» **Prompt A**
Reproduce the newsletter starting at "Welcome to the" and ending at "training for you.", replacing "research software community" with "research software engineering community".
» **Prompt B**
List the four principles that the newsletter gives as the expansion of FAIR.

» **Excerpted passage**

=== Begin Enclosure ===

November 2024 Newsletter

1 November 2024 12:00

The University of Sheffield Research Software Engineering Community Newsletter November 2024

Welcome to the November 2024 newsletter for the research software community at The University of Sheffield, featuring news, opportunities, events and training for you.

RSE FAIR2 4RS Training Programme Launch!

This training curriculum offers a modular programme to support researchers in applying FAIR (Findable, Accessible, Interoperable, Reusable) principles and open research practices to their research software. The programme is aimed at researchers, including PhDs and postgraduate research students at the University of Sheffield, who create code (whether a few scripts or something more substantial) as part of their research and who want to make their research more open by applying the FAIR principles to their software or simply want to become more confident in the research code they are writing.

The programme will be running over the next few months. For more information check out for the RSE page where you will find links to register for modules that are already scheduled. You can also find the modules on myDevelopment (requires institutional login).

In the first session which took place in October, our Head of Research Software Engineering, Romain Thomas, delivered a talk titled “Better software for Better research: Introduction to the FAIR2 for Research Software training programme”. In this introductory talk he presented what the FAIR principles are and why they are crucial to make your research more open. We gave some initial hints on how to apply them to software and present the FAIR training programme that our teams have designed for the UoS research community.

The recording of the talk and the slides are both available.

News

  • Open consultation Invest 2035: the UK’s modern industrial strategy: The new modern industrial strategy – Invest 2035 – is the UK government’s credible, 10-year plan to deliver the certainty and stability businesses need to invest in the high growth sectors that will drive our growth mission. This green paper sets out the government’s approach and asks for your views and evidence to help develop a successful, modern industrial strategy to be launched in spring 2025.

=== End Enclosure ===

Entries drawn from a collection
=== Begin Enclosure ===

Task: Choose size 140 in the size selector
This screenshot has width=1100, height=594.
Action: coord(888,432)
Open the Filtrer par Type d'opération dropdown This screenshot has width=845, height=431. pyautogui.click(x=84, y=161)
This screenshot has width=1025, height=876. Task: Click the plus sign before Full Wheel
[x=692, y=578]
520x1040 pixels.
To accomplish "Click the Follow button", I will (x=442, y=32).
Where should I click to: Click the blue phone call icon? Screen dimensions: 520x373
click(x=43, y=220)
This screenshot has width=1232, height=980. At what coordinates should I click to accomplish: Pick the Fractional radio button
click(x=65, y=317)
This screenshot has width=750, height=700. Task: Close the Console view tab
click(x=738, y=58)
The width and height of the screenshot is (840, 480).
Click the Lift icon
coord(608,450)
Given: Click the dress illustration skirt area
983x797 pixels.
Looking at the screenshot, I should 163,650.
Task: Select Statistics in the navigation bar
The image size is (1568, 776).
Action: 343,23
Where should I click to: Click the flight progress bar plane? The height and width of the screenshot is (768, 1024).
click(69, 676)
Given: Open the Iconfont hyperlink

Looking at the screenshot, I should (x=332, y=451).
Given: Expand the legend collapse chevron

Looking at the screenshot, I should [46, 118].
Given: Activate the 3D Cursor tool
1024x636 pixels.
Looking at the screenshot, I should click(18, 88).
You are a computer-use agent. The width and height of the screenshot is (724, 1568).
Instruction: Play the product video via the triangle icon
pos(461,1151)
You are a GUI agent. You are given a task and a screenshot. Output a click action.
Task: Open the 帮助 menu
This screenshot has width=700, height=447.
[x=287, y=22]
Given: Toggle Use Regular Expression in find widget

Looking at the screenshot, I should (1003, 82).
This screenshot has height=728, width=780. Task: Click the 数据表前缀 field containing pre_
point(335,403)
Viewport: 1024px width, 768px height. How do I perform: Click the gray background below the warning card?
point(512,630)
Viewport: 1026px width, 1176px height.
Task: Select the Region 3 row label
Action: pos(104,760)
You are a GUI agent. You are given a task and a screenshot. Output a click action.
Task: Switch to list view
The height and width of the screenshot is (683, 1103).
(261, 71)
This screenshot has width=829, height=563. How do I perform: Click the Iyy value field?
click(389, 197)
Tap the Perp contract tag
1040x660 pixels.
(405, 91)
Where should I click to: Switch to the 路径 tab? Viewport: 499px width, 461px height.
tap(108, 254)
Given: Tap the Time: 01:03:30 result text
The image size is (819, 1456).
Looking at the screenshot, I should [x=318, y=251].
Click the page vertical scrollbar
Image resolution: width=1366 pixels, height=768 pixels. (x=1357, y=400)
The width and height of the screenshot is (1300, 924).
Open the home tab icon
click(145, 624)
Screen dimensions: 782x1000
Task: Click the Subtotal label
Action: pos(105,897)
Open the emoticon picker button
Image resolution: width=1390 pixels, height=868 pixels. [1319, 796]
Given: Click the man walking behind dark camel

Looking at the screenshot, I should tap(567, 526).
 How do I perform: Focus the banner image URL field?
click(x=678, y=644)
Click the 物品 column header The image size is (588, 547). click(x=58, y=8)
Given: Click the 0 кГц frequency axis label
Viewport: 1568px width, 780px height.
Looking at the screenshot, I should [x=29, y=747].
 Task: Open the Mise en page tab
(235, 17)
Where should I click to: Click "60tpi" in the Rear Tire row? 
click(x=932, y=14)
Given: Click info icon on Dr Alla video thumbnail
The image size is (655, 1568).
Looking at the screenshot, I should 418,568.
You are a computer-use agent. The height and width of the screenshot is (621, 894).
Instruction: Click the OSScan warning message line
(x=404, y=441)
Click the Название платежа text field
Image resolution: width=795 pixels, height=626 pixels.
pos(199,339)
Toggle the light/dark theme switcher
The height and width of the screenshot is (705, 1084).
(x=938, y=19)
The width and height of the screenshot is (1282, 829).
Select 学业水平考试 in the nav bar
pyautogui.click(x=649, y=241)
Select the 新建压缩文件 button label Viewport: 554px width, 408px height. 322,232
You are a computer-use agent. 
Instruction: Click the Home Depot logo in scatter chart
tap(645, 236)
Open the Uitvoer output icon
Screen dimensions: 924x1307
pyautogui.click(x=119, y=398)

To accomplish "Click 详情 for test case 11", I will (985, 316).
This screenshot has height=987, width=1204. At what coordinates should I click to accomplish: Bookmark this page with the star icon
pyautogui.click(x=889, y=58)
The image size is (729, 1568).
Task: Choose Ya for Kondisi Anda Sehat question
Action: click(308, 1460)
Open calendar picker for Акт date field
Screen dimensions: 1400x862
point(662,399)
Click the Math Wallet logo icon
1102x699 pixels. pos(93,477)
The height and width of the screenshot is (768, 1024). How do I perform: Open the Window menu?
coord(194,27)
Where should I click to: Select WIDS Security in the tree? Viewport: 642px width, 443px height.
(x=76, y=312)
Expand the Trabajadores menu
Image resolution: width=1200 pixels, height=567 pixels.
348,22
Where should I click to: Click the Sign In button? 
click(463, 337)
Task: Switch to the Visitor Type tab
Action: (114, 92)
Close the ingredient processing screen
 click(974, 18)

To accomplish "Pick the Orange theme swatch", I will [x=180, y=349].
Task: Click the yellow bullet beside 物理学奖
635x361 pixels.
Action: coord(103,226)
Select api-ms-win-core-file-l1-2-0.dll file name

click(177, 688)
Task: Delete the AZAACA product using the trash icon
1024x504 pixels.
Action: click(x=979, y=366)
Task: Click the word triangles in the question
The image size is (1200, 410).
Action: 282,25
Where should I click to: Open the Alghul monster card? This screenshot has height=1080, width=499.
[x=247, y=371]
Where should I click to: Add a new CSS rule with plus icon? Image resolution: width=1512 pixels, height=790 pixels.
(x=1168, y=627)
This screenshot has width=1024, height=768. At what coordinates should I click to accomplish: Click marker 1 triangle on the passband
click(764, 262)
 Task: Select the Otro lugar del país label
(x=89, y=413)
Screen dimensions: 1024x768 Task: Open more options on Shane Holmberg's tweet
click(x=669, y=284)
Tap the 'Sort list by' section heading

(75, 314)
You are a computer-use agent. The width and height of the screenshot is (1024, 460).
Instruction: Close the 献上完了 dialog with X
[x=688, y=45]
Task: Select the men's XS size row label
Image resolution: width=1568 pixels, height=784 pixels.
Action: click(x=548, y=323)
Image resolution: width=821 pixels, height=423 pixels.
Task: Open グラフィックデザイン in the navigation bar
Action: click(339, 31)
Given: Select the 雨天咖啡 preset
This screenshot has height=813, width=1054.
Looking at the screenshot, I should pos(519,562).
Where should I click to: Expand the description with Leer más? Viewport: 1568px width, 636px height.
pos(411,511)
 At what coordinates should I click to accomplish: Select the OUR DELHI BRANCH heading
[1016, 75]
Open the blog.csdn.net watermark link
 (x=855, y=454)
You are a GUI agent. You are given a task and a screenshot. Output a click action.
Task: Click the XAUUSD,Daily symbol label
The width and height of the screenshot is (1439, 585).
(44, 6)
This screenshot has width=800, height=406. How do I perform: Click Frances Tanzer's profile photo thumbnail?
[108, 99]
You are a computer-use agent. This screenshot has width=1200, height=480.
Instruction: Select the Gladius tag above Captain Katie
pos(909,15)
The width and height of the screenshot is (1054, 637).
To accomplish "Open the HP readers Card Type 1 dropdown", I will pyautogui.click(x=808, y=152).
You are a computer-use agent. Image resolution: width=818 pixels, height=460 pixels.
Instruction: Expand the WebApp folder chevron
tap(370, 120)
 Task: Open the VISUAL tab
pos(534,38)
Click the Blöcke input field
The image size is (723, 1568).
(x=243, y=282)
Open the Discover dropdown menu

=== End Enclosure ===

» **Task result A**
Welcome to the November 2024 newsletter for the research software engineering community at The University of Sheffield, featuring news, opportunities, events and training for you.

» **Task result B**
Findable, Accessible, Interoperable, Reusable